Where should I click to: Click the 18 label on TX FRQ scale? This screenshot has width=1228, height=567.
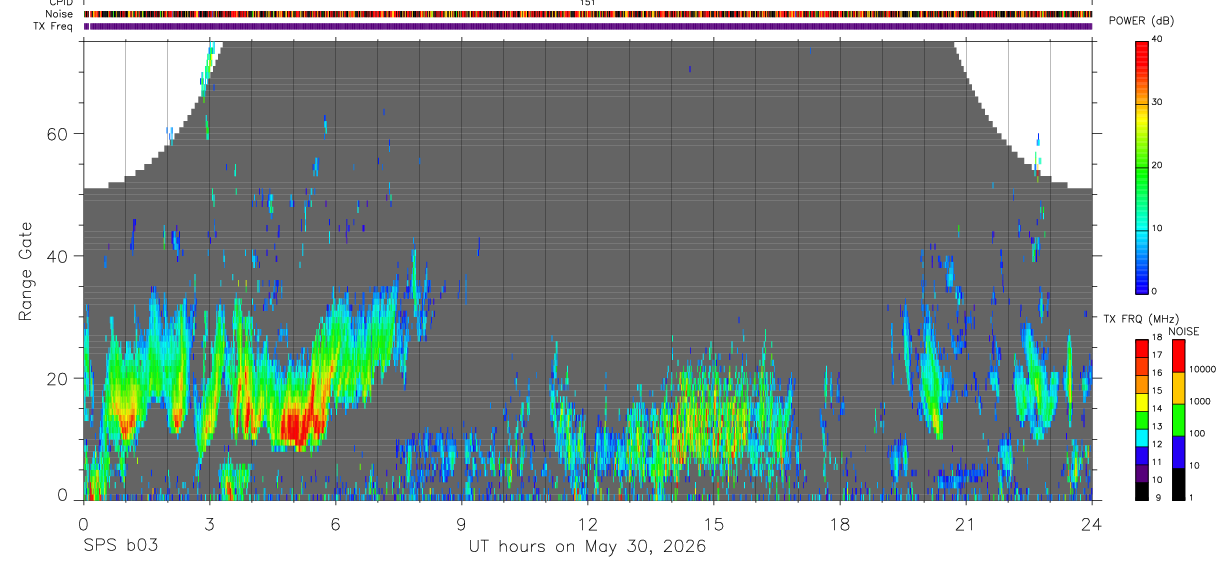pyautogui.click(x=1157, y=339)
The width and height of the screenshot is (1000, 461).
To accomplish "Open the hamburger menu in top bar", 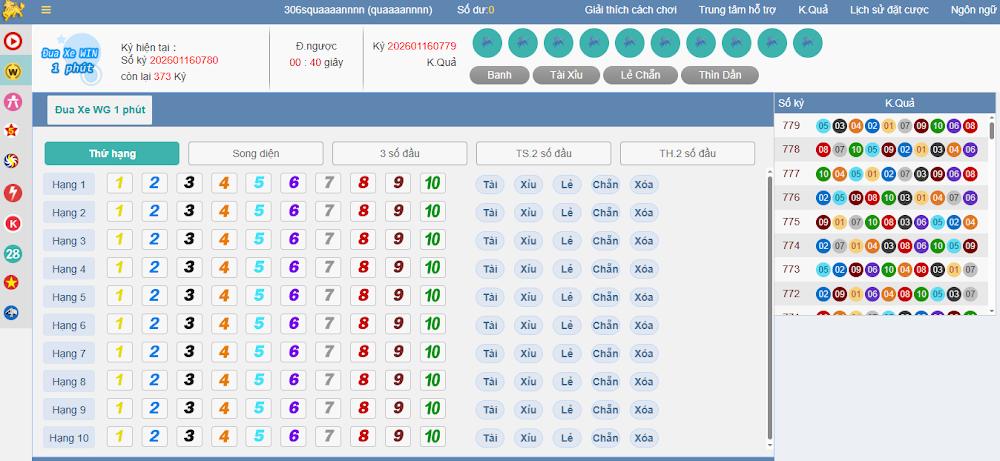I will click(46, 10).

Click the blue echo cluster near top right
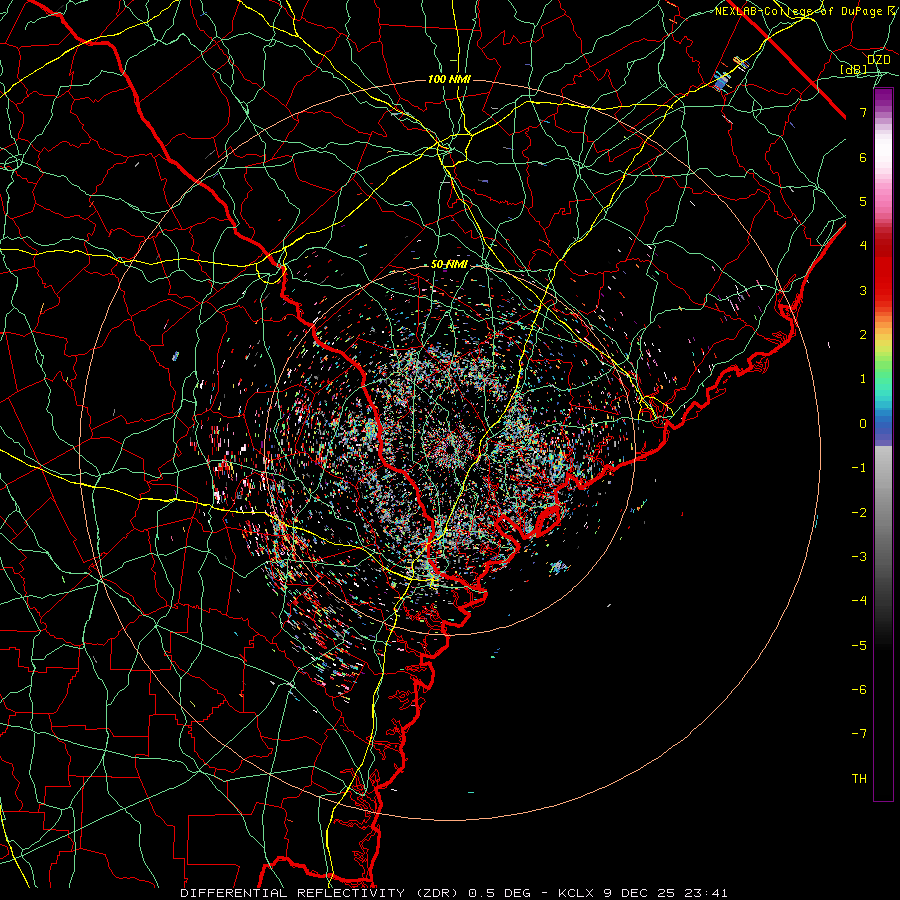(721, 80)
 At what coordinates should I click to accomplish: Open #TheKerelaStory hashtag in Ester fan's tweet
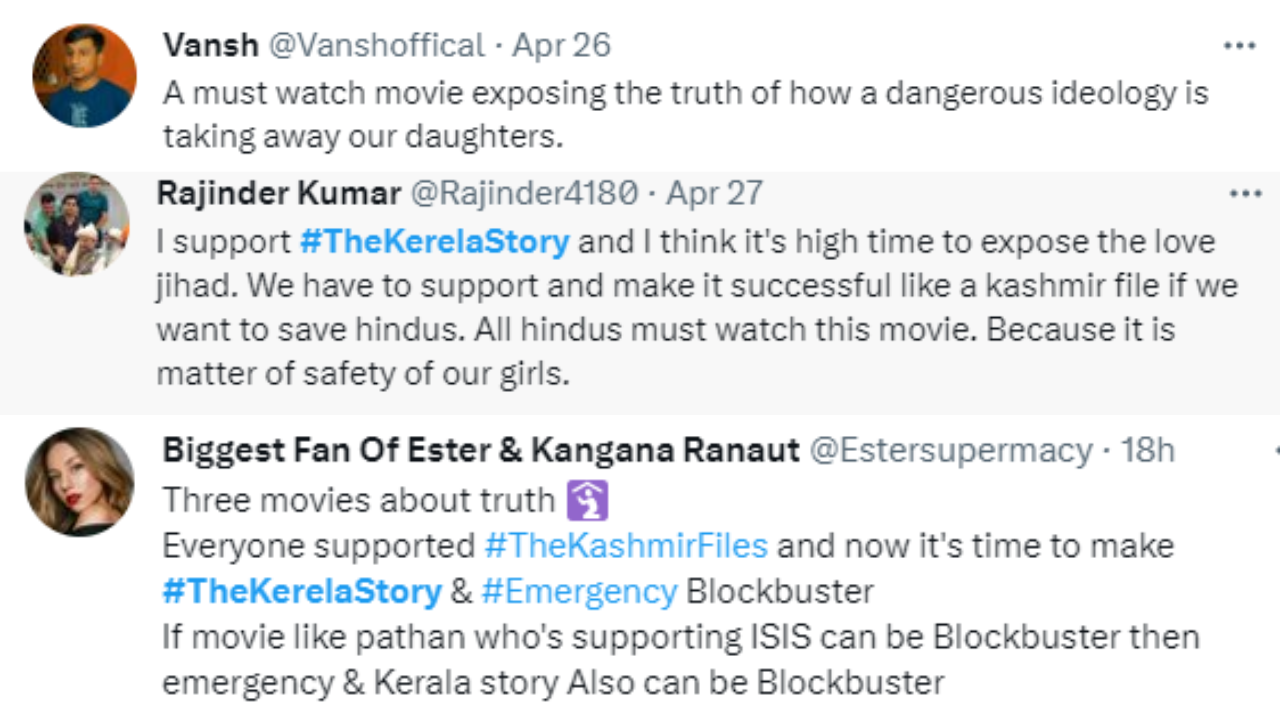pyautogui.click(x=301, y=591)
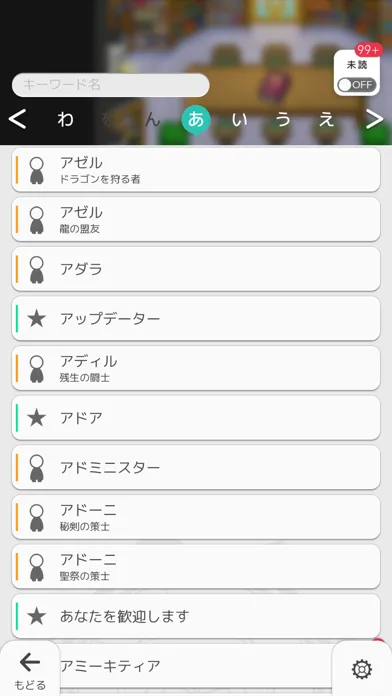Open the アドーニ 聖祭の策士 entry
The image size is (392, 696).
196,567
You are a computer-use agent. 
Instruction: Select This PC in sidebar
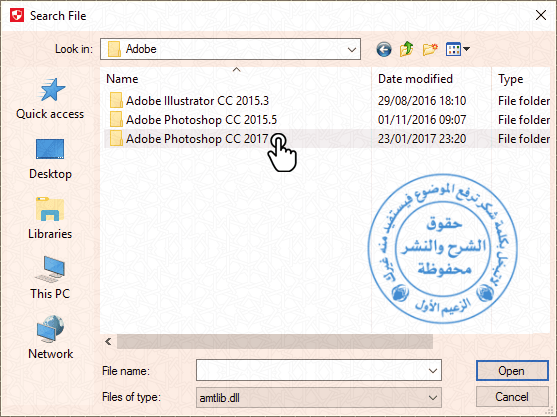pos(50,278)
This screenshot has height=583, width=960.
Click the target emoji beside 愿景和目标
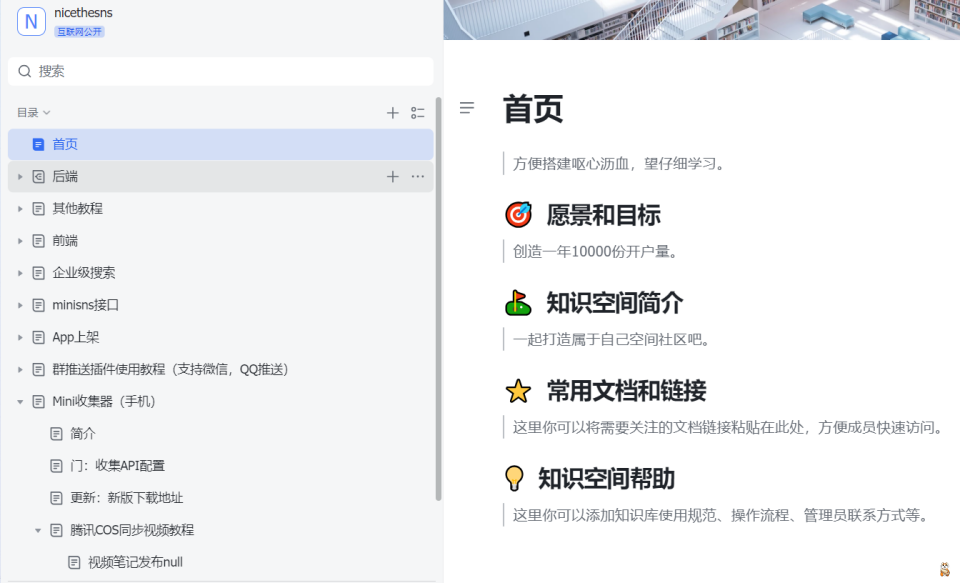[x=518, y=215]
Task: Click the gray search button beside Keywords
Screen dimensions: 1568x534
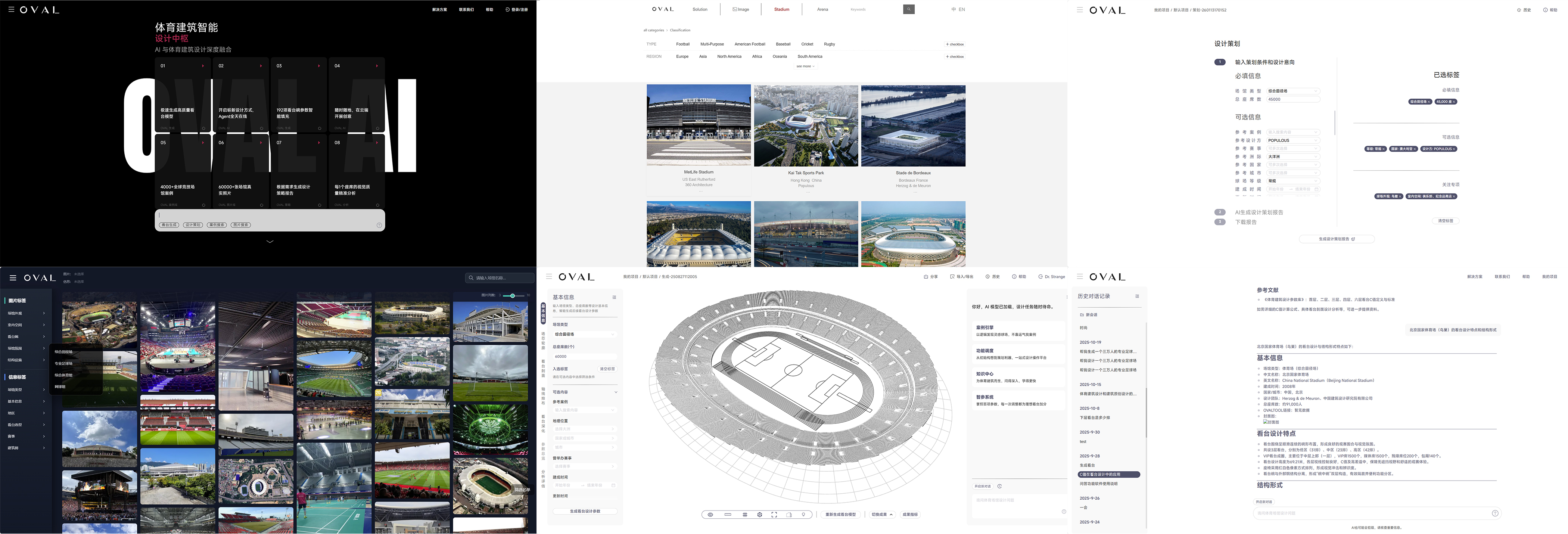Action: [x=908, y=9]
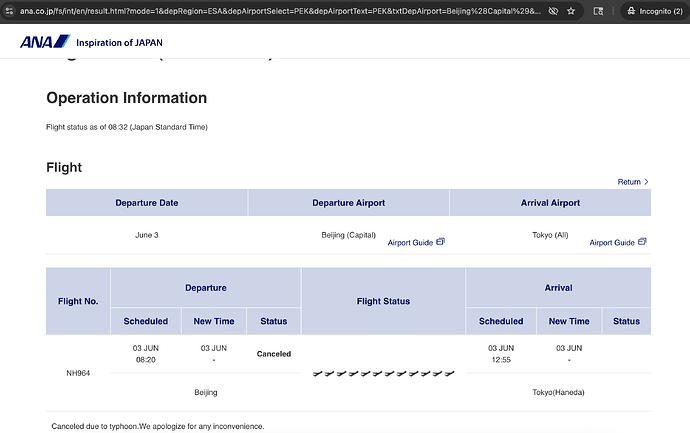Image resolution: width=690 pixels, height=433 pixels.
Task: Click the Return chevron arrow
Action: click(x=646, y=182)
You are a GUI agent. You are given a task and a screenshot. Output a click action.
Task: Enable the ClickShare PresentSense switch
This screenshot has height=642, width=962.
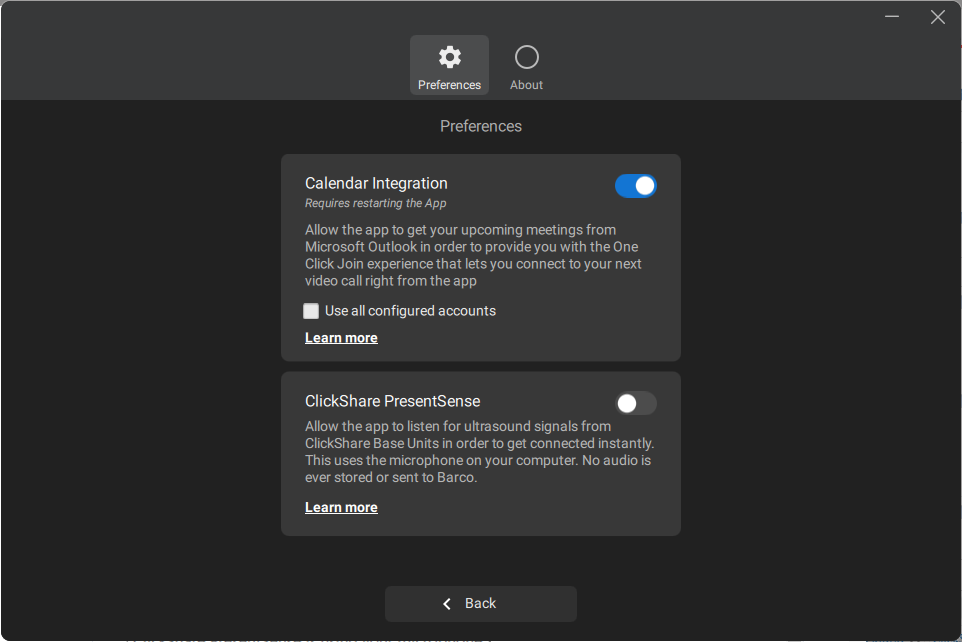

● ● ● ● ● ● ●

> [EXERCISE REQUIREMENTS]: Rewrite the data from the line with "You are a GUI" up to and including the final line, changing every "screenshot" to "screen capture" and keeping everything else the same. Leave the pictures out of your answer.

> [SOLUTION]:
You are a GUI agent. You are given a task and a screen capture. Output a click action.
Task: Enable the ClickShare PresentSense switch
This screen capture has height=642, width=962.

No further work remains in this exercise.